Magnetic resonance imaging (MRI) is an examination of choice for spinal hemangioblastomas, and is helpful in preoperative planning and the differential diagnosis of spinal cord neoplasms and vascular lesions. On contrast-enhanced images, hemangioblastomas usually show a typically bright enhancing mass, clearly delineated from the surrounding spinal cord tissue. On T1-weighted images, hemangioblastomas produce signals that are isointense or slightly hyperintense, and on T2-weighted images the signals are hyperintense and the signals of the associated edema and cyst are hypointense22,25,34).

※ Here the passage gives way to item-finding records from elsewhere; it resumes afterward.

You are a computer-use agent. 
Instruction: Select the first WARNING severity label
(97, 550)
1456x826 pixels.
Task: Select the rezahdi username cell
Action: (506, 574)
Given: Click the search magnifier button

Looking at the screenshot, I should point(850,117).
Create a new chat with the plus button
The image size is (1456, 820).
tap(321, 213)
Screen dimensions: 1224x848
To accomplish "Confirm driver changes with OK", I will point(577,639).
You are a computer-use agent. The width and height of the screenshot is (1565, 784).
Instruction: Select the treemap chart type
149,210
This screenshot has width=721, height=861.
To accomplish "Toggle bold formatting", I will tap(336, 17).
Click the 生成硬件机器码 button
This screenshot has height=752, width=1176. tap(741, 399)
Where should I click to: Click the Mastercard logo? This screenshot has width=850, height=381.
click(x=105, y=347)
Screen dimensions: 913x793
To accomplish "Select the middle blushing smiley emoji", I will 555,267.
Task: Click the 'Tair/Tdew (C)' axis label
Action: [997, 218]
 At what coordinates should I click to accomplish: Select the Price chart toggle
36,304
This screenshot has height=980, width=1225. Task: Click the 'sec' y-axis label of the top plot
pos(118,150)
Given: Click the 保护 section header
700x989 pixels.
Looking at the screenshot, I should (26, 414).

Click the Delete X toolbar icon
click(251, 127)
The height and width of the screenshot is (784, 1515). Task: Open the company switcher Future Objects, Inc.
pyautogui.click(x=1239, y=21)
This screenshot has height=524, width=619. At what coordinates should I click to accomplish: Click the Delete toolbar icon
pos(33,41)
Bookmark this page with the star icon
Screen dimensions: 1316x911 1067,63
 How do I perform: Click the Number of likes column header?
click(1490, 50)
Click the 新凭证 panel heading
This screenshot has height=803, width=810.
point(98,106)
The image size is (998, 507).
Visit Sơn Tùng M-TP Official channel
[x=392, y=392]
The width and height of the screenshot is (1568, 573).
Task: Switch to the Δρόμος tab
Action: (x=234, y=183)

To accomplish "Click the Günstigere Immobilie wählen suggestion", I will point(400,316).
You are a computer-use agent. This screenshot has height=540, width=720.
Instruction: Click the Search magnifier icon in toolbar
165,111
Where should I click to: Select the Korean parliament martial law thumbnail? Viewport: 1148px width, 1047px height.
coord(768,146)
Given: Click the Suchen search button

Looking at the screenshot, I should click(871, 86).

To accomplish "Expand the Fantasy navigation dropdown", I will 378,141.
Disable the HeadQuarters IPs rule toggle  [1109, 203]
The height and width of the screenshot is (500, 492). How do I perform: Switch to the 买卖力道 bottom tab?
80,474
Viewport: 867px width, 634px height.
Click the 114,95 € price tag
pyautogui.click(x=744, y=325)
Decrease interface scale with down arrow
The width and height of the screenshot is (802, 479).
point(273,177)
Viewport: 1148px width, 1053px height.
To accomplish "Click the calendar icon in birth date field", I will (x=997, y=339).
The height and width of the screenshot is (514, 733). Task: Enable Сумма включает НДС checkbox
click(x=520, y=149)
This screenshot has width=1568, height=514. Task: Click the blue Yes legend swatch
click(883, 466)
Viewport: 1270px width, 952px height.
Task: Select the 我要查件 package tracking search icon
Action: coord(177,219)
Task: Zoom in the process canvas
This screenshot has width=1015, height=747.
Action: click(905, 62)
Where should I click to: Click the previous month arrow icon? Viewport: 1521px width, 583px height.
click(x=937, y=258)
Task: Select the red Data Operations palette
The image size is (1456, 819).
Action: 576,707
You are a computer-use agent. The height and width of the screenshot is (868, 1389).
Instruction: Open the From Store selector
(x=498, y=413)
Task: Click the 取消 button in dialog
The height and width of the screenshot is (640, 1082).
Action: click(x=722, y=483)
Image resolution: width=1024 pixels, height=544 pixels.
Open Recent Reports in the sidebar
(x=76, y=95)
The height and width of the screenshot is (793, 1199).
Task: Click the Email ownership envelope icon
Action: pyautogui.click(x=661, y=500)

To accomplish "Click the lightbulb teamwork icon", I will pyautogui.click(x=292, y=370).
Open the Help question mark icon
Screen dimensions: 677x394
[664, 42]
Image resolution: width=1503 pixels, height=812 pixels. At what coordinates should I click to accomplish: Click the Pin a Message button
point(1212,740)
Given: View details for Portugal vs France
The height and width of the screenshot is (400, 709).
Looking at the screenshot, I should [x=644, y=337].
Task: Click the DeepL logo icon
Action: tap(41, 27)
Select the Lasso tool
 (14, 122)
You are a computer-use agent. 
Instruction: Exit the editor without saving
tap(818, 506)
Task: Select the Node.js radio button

Although radiosurgery has been used to treat multiple hemangioblastoma, particularly in the cerebellum21), complete microsurgical removal is the treatment of choice for spinal cord hemangioblastoms26,35). It has been shown that preoperative spinal angiography and embolization may be used as an adjunct to surgery35). Although the number of our cases is small, spinal angiography and embolization helped determine the location and the nature of the tumor and anatomy of the feeding artery and delineate vascular supply. Surgical removal via posterior approach has been advocated in the majority of cases to achieve complete removal because a posterior laminectomy provides adequate exposure of the tumor11,25,35). Spinal cord hemangioblastomas are almost always associated with a syrinx or significant edema13,25). In our study, 66% of the patients exhibited the tumor associated edema and syrinx. Cases associated edema and syrinx are more space-occupying than those only with solid part of the tumor. Consequently, the mass effect producing neurological symptoms derives from the cyst rather than the tumor itself. On removal of heamangiobalstomas in association with syrinx, the syrinx is spontaneously opened and always stops growing and usually regresses in size. Thus, additional opening of the syrinx, or surgical removal of the syrinx is not necessary20,26,32). In our series, a posterior approach via laminectomy was performed in all cases, and total removal was achieved in six cases. On postoperative MR imaging, it was found that the syrinx was regressed spontaneously in six cases. No patient's condition worsened after surgery, and complications did not develop in any cases in our series.

CONCLUSION

Spinal hemangioblastoma in this series could be safely and effectively removed via a posterior approach. Postoperatively, edema and syrinx resolved spontaneously and clinical outcome was excellent in the majority of cases. For early diagnosis and family consultation, the VHL mutation analysis was useful in patients with family history and in those with multiple hemangioblastomas. Cautious neurological observation and timely selective removal are necessary for spinal cord hemangioblastoma.

Acknowledgement

The authors are deeply grateful for Jong-Won Kim, M.D., Ph.D. at the Samsung Medical Center, Sungkyunkwan University, School of Medicine, for his great contribution to this manuscript with the VHL gene analysis.